Les Léopards ont fait un pas historique au Mondial 2026

Le 27 juin 2026, les Léopards ont battu les pronostics en accédant aux huitièmes de finale de la Coupe du monde, une première pour la République démocratique du Congo. Arthur Masuaku, défenseur du Sunderland, a déclaré que le pays avait « marqué l’histoire de tout un peuple » en franchissant le deuxième tour.

Pourquoi ce succès a-t-il surpris le monde du football ?

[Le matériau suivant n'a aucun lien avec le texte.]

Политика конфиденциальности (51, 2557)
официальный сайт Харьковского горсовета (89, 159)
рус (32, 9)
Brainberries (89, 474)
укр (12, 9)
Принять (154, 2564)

Jusqu’alors, peu de spécialistes accordaient à la RDC une chance de dépasser la phase de groupes. Le groupe A, composé de l’Angleterre, du Brésil et du Japon, semblait impitoyable. Pourtant, les Léopards ont tenu tête à l’Angleterre, menant 1‑0 avant de concéder le but décisif à la 78ᵉ minute, terminant 2‑1. Masuaku a souligné la cohésion du groupe, le travail du sélectionneur et le sentiment de responsabilité qui pèse sur chaque joueur.

Qu’est‑ce qui a fait craquer les Léopards contre l’Angleterre ?

« Le match était difficile face à une nation de haut niveau », a expliqué Masuaku. Il ne parle pas de « craquer », mais d’une fatigue physique et d’une pression accrue dans les dernières minutes. L’équipe a perdu son avantage après un but d’Harry Kane à la 78ᵉ minute, puis une contre‑attaque de Marcus Rashford a scellé le sort des Léopards.

L’impact de la performance mondiale sur la carrière de Masuaku

Après son prêt en France, Masuaku revient à Sunderland. Il espère que ses prestations au Mondial lui ouvriront plus de temps de jeu, mais reste prudent : « Je ne sais pas ; mon agent gérera la suite ». Il a toutefois indiqué qu’il reprendra les entraînements dès la fin du mois, avec l’objectif de consolider sa place dans le club anglais.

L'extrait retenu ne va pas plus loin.